How to complete this task:
Retype, word for word, every line of the records below starting at the one that contains "Click the gray" and ending at the one that contains "The width and height of the screenshot is (334, 433)."; include both of those lines and nothing more.

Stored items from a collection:
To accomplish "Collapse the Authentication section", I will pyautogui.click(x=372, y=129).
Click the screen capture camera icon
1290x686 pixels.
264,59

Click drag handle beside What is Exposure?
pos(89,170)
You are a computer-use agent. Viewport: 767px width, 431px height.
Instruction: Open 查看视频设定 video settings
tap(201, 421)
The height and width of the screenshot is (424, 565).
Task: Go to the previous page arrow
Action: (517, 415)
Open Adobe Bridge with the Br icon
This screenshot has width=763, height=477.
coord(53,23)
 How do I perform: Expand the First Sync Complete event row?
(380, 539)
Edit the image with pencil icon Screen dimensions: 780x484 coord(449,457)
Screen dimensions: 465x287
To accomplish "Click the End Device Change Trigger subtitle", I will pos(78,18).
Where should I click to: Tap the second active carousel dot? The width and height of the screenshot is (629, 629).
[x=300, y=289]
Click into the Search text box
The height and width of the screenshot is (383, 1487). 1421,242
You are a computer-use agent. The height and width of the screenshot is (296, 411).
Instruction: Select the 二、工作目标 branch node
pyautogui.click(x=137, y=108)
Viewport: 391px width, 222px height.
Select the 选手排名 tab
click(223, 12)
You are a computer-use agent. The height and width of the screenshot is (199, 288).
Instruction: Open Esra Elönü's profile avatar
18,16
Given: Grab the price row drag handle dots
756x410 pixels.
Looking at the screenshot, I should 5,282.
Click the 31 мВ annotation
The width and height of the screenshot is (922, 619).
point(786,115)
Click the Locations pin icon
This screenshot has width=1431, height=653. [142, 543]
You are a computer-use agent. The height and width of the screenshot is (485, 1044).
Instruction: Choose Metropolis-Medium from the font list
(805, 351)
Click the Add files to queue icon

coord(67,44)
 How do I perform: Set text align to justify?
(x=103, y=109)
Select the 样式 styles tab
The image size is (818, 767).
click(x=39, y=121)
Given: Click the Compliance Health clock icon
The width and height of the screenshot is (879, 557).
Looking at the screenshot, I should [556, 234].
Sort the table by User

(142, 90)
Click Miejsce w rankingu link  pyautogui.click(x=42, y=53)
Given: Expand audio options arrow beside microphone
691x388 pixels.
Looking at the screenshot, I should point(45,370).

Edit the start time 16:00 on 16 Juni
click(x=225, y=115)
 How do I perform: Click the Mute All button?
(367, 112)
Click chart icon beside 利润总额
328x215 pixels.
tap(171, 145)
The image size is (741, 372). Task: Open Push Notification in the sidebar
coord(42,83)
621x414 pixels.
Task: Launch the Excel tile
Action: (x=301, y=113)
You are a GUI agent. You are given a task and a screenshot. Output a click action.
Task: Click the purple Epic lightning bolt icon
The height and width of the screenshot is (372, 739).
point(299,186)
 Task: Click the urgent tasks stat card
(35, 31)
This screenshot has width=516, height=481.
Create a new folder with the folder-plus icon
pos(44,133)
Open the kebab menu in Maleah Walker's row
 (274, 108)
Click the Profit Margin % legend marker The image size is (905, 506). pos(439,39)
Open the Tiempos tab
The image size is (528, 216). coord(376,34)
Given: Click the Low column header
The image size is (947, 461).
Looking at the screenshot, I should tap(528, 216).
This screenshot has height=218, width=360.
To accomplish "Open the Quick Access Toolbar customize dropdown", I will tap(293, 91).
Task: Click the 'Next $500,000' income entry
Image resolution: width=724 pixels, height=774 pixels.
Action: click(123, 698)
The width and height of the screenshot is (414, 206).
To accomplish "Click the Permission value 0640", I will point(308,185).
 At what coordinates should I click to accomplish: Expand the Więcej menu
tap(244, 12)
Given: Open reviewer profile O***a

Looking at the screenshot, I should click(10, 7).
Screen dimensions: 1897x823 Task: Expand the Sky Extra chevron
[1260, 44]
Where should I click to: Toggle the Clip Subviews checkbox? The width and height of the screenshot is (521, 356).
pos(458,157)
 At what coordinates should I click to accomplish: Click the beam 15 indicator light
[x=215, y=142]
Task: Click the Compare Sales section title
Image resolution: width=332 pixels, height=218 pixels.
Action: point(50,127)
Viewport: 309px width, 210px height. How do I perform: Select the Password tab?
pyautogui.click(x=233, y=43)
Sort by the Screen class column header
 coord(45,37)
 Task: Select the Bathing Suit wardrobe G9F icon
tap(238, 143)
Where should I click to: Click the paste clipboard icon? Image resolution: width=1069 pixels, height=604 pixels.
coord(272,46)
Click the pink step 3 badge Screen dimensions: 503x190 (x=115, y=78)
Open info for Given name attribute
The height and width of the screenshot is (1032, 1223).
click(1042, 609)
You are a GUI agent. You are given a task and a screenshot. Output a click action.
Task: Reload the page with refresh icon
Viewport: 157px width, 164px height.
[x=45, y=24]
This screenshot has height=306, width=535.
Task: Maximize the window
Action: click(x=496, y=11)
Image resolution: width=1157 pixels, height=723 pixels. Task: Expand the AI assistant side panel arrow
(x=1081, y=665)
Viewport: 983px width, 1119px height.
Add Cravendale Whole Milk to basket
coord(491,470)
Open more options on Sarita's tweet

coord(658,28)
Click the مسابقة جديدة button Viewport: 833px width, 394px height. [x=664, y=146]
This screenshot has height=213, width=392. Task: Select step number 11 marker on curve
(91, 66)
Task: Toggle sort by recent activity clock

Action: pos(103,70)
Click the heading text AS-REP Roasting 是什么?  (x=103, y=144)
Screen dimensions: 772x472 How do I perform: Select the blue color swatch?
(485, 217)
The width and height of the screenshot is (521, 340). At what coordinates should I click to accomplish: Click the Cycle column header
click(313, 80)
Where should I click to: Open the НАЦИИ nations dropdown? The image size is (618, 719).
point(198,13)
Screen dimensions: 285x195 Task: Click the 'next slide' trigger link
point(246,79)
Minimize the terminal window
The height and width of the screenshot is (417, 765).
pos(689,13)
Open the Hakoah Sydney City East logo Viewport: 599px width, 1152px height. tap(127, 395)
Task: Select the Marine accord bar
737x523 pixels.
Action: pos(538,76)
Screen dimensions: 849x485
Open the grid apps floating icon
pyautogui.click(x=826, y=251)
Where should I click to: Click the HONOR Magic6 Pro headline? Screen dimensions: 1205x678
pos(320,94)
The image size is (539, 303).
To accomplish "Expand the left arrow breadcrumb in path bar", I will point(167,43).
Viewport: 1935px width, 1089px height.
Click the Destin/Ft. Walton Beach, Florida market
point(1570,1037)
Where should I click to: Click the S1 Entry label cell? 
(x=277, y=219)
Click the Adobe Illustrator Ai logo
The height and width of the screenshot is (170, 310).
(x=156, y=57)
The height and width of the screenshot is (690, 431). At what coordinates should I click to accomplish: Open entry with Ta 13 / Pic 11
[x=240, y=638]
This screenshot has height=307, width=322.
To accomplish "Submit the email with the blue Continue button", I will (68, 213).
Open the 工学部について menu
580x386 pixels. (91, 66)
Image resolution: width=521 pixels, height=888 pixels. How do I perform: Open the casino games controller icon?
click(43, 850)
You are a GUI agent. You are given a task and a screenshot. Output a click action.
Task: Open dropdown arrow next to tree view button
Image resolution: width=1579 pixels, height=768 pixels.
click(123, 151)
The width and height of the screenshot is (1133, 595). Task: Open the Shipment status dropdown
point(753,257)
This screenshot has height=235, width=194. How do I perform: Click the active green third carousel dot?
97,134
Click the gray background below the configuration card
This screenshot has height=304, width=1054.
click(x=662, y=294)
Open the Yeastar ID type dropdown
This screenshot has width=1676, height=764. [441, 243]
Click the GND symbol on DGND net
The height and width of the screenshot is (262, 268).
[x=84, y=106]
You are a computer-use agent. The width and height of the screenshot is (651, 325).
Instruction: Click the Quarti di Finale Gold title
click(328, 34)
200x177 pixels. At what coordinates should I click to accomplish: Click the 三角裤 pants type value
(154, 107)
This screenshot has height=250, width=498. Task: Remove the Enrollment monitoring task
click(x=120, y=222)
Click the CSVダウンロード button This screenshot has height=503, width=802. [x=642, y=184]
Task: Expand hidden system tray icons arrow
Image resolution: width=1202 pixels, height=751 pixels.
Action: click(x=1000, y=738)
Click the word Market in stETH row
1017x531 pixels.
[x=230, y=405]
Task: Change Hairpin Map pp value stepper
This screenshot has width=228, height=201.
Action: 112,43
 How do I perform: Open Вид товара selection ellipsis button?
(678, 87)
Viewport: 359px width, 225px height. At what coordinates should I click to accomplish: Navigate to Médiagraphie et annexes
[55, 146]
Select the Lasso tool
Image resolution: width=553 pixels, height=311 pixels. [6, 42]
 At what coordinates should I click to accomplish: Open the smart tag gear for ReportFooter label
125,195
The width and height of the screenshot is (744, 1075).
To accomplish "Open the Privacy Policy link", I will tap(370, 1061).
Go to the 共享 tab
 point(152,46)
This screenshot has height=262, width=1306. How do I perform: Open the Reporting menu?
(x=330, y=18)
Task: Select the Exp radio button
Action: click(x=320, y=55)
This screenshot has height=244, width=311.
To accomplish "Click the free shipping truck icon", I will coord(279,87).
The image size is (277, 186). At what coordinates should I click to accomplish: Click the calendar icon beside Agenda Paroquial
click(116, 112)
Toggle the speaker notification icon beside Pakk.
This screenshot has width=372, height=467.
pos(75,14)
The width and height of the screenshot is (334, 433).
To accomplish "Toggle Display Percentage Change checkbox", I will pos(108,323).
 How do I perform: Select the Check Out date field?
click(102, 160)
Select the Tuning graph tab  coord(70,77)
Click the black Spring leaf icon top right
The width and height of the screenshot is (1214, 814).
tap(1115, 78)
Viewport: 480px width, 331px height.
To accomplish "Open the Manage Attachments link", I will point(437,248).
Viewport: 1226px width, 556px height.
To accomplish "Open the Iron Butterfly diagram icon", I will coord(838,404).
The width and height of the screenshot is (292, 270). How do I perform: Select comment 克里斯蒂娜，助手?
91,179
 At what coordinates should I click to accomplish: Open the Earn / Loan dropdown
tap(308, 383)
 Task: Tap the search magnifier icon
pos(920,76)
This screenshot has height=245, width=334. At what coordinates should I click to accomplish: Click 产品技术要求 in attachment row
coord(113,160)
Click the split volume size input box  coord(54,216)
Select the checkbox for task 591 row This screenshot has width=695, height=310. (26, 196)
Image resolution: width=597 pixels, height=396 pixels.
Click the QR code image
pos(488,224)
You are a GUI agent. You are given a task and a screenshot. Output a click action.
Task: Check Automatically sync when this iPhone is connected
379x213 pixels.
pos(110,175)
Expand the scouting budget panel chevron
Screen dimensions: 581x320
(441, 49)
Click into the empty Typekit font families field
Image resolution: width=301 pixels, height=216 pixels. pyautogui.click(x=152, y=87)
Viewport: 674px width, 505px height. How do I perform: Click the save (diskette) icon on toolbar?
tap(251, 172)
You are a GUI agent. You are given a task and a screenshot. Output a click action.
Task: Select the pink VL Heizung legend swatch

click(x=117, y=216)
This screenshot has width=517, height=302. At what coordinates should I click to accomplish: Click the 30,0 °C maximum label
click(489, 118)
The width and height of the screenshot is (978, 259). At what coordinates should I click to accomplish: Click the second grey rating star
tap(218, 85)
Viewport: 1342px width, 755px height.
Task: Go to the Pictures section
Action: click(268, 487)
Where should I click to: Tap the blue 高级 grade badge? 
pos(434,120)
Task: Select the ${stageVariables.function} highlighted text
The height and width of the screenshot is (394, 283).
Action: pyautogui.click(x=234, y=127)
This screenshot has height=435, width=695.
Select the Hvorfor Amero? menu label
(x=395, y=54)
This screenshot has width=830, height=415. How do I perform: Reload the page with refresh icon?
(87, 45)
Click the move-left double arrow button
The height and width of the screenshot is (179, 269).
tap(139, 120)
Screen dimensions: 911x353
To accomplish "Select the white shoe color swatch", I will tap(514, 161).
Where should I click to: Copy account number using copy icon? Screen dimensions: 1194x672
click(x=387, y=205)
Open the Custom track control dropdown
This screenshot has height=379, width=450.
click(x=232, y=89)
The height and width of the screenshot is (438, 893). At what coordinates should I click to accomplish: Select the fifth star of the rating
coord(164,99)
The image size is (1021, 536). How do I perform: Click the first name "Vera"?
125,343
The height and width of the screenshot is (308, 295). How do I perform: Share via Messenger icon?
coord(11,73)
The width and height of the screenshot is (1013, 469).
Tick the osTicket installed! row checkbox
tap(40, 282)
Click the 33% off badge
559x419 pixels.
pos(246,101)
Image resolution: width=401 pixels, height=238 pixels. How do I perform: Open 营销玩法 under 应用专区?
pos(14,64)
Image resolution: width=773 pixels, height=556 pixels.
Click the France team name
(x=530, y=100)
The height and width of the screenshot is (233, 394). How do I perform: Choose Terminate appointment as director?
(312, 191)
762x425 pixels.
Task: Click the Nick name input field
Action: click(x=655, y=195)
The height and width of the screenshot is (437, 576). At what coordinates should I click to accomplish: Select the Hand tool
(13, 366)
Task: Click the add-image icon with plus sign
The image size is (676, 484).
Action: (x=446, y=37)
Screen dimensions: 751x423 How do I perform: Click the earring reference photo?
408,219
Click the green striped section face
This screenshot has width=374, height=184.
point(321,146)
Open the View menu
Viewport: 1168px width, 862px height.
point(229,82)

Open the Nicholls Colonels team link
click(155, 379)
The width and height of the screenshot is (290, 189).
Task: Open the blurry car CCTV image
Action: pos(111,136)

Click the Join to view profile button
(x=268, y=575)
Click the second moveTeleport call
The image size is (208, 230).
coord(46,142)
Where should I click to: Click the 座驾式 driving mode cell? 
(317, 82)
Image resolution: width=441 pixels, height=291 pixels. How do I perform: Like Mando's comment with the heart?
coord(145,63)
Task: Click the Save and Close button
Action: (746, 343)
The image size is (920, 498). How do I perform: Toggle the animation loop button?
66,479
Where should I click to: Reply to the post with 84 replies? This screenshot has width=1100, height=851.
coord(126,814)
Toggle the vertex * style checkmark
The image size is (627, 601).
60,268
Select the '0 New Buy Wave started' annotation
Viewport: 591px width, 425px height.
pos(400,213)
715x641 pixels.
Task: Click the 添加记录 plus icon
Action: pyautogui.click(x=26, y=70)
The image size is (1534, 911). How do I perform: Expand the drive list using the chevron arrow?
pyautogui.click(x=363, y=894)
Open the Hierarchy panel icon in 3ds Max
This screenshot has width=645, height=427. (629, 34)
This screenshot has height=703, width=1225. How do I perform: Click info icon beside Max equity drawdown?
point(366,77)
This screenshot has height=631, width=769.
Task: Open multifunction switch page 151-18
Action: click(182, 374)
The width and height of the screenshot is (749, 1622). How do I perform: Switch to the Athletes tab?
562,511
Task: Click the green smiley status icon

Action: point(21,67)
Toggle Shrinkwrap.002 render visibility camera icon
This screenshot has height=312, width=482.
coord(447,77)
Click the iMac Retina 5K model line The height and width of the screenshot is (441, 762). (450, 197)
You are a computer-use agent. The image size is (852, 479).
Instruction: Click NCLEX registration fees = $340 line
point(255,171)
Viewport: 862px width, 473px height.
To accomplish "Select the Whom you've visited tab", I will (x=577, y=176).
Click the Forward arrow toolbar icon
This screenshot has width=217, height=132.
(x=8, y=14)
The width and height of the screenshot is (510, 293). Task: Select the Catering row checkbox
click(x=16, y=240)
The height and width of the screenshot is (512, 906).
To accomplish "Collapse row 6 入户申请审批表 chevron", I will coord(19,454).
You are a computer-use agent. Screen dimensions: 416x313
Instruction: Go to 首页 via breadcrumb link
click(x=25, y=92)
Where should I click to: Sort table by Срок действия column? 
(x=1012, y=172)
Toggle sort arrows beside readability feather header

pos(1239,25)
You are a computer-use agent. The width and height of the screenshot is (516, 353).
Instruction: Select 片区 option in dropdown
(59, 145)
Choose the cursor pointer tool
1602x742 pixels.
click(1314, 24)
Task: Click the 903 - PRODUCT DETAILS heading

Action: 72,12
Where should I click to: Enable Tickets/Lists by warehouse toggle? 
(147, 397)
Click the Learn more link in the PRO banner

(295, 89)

Answer section:
Click the gray background below the configuration card
This screenshot has height=304, width=1054.
click(x=662, y=294)
Open the Yeastar ID type dropdown
This screenshot has width=1676, height=764. [441, 243]
Click the GND symbol on DGND net
The height and width of the screenshot is (262, 268).
[x=84, y=106]
You are a computer-use agent. The width and height of the screenshot is (651, 325).
Instruction: Click the Quarti di Finale Gold title
click(328, 34)
200x177 pixels. At what coordinates should I click to accomplish: Click the 三角裤 pants type value
(154, 107)
This screenshot has height=250, width=498. Task: Remove the Enrollment monitoring task
click(x=120, y=222)
Click the CSVダウンロード button This screenshot has height=503, width=802. [x=642, y=184]
Task: Expand hidden system tray icons arrow
Image resolution: width=1202 pixels, height=751 pixels.
Action: click(x=1000, y=738)
Click the word Market in stETH row
1017x531 pixels.
[x=230, y=405]
Task: Change Hairpin Map pp value stepper
This screenshot has width=228, height=201.
Action: 112,43
 How do I perform: Open Вид товара selection ellipsis button?
(678, 87)
Viewport: 359px width, 225px height. At what coordinates should I click to accomplish: Navigate to Médiagraphie et annexes
[55, 146]
Select the Lasso tool
Image resolution: width=553 pixels, height=311 pixels. [6, 42]
 At what coordinates should I click to accomplish: Open the smart tag gear for ReportFooter label
125,195
The width and height of the screenshot is (744, 1075).
To accomplish "Open the Privacy Policy link", I will tap(370, 1061).
Go to the 共享 tab
 point(152,46)
This screenshot has height=262, width=1306. How do I perform: Open the Reporting menu?
(x=330, y=18)
Task: Select the Exp radio button
Action: click(x=320, y=55)
This screenshot has height=244, width=311.
To accomplish "Click the free shipping truck icon", I will coord(279,87).
The image size is (277, 186). At what coordinates should I click to accomplish: Click the calendar icon beside Agenda Paroquial
click(116, 112)
Toggle the speaker notification icon beside Pakk.
This screenshot has width=372, height=467.
pos(75,14)
The width and height of the screenshot is (334, 433).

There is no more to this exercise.